§ **Texte à examiner**
C’est dans ces conditions que l’idée de la Société des Nations – idée déjà ancienne, mais qui semblait errer dans les espaces fantastiques des utopies – devait se poser avec une vigueur jusqu’alors inconnue à tous les cœurs généreux et à tous les esprits clairvoyants. L’expérience avait démontré que de tous les fléaux qui tourmentent notre espèce, le pire était la guerre, fatale aux vaincus, mais terrible aussi aux vainqueurs. Des guerres futures se profilaient déjà dans le lointain, plus funestes encore et plus ténébreuses. Il fallait donc, à tout prix, les rendre impossibles ou moins fréquentes. Tel devait être le but principal de la Société des Nations.
Je m’incline avec le respect et la gratitude qui sont dûs aux bienfaiteurs de l’humanité, devant tous ceux qui, précurseurs, philosophes, hommes d’Etat, philanthropes, hommes et femmes travaillant dans les églises, dans les parlements, dans les sociétés de la paix, dans les congrès internationaux, n’ayant jamais désespéré, ont fait descendre la noble idée de la région des rêves dans celle de la réalité vivante.

§ **Tâches et exercices**
A) Répondez à ces questions sur le texte consacré à la Société des Nations :
(i) Quel fléau l'expérience avait-elle désigné comme le pire de tous ?
(ii) Quel devait être le but principal de la Société des Nations ?
(iii) De quelle région la noble idée a-t-elle été descendue, et vers laquelle ?
B) Veuillez relever, dans le texte consacré à la Société des Nations, tous les lieux où travaillaient les hommes et les femmes mentionnés.
C) Rédigez la suite du texte consacré à la Société des Nations, en partant de sa dernière phrase.
Les entrées n'ont aucun rôle dans ce travail.

§ **Entrées tirées d'un jeu de données**

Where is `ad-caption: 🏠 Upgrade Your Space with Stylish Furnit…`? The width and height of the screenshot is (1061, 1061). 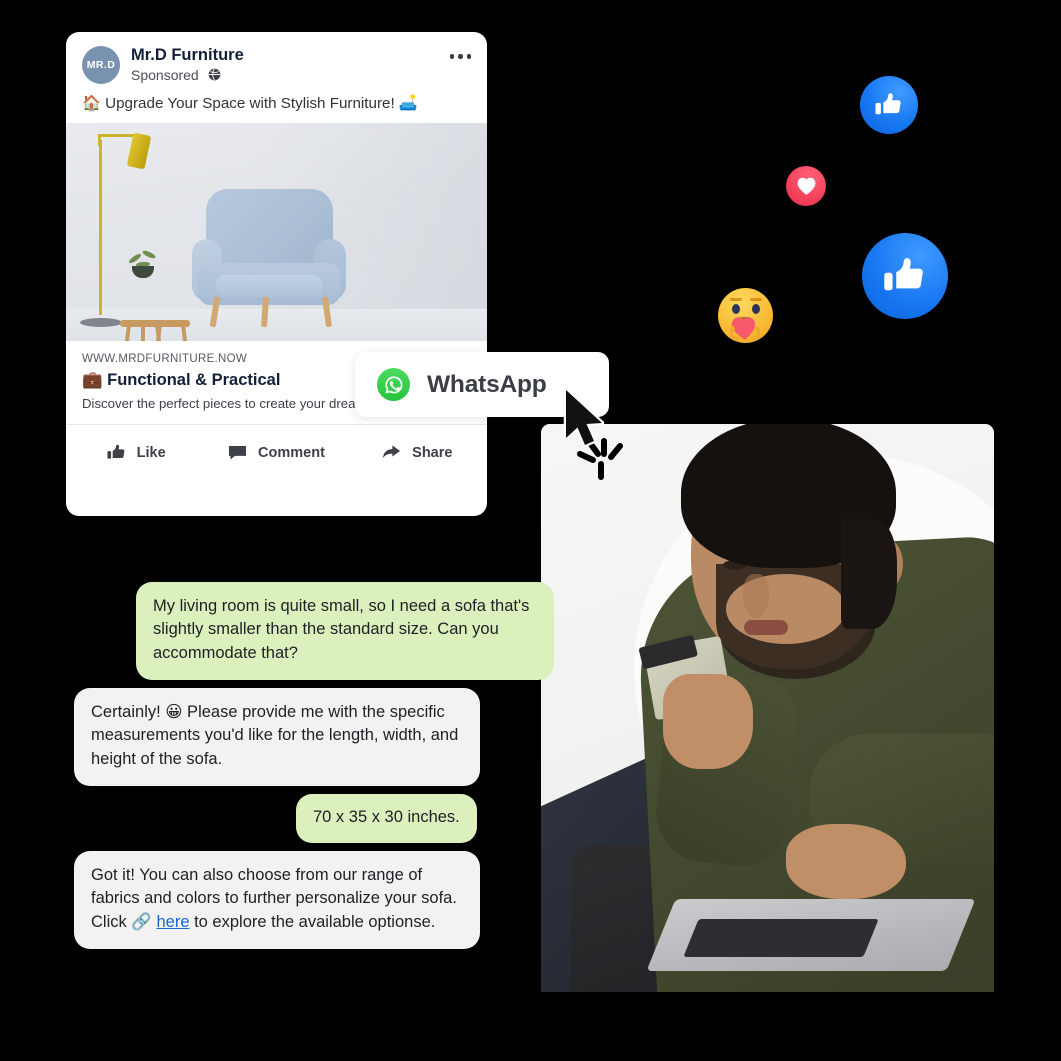 ad-caption: 🏠 Upgrade Your Space with Stylish Furnit… is located at coordinates (250, 104).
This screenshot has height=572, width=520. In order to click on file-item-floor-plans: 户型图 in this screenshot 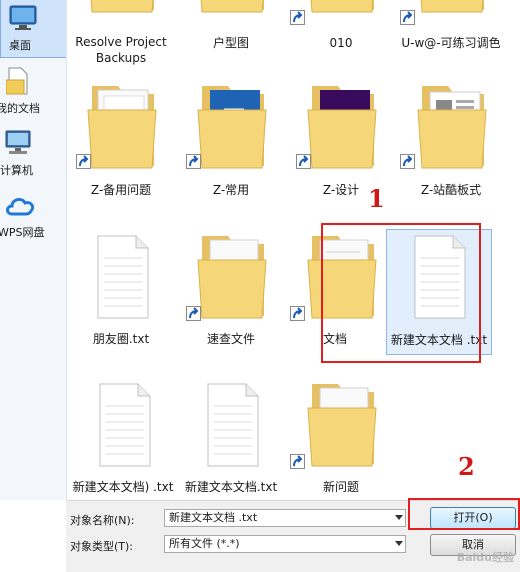, I will do `click(231, 32)`.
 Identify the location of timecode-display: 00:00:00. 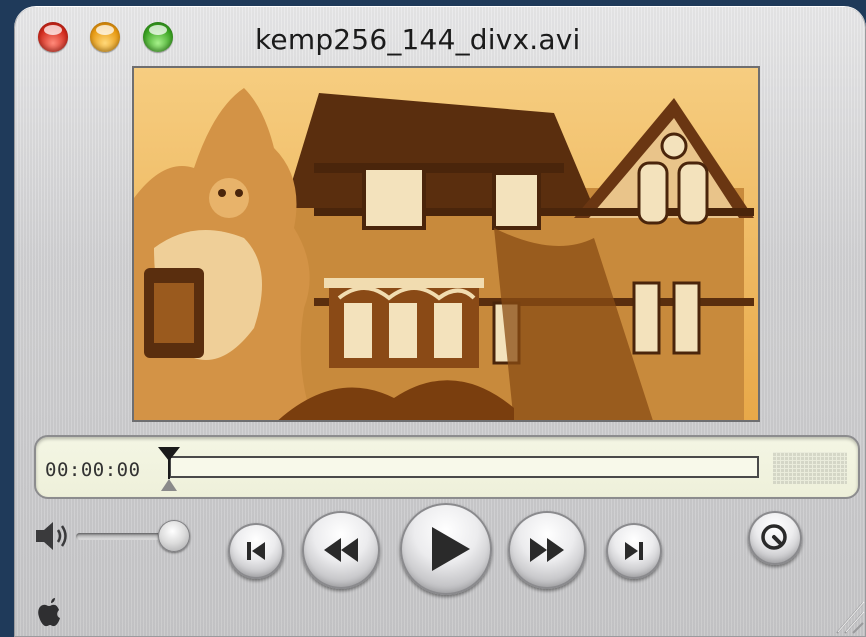
(93, 470).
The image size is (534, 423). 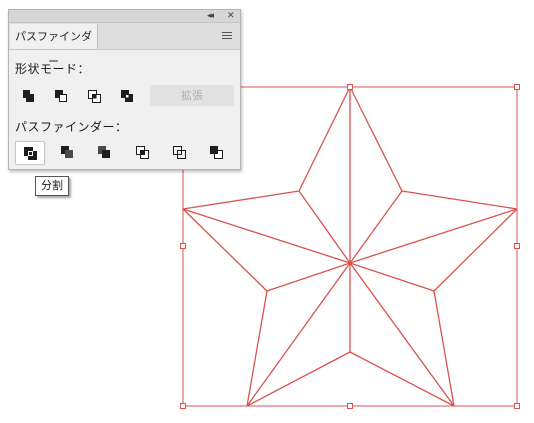 I want to click on minus-back-icon, so click(x=216, y=152).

§ **Réponses aux tâches**
A)
(i) La guerre.
(ii) Rendre les guerres futures impossibles ou moins fréquentes.
(iii) De la région des rêves vers celle de la réalité vivante.

B) Les églises, les parlements, les sociétés de la paix, les congrès internationaux.

C)
Je m’incline également devant le cortège émouvant des femmes en pleurs qui, transfigurées par leur sacrifice et grandies par la conscience nouvelle de leurs devoirs et de leurs droits politiques, ont tendu, par-dessus les tombeaux, les bras vers leurs compagnons, les suppliant pour que la force cesse d’être brutale et ne soit plus que la servante nécessaire du droit.
Le jour où la Société des Nations a pris corps, un événement s’est accompli dont les effets influeront à jamais sur l’évolution des Etats. Les lacunes évidentes et les imperfections inévitables du premier Pacte ne sauraient modifier en rien ce jugement. Le geste du semeur n’est jamais tout à fait stérile. Même si, – et je m’excuse de formuler cette impossible hypothèse – ce premier édifice que tant d’Etats ont bâti était voué à l’écroulement, les fondements en subsisteraient et ses ruines elles-mêmes appelleraient en leur langage les nouveaux artisans des reconstructions nécessaires.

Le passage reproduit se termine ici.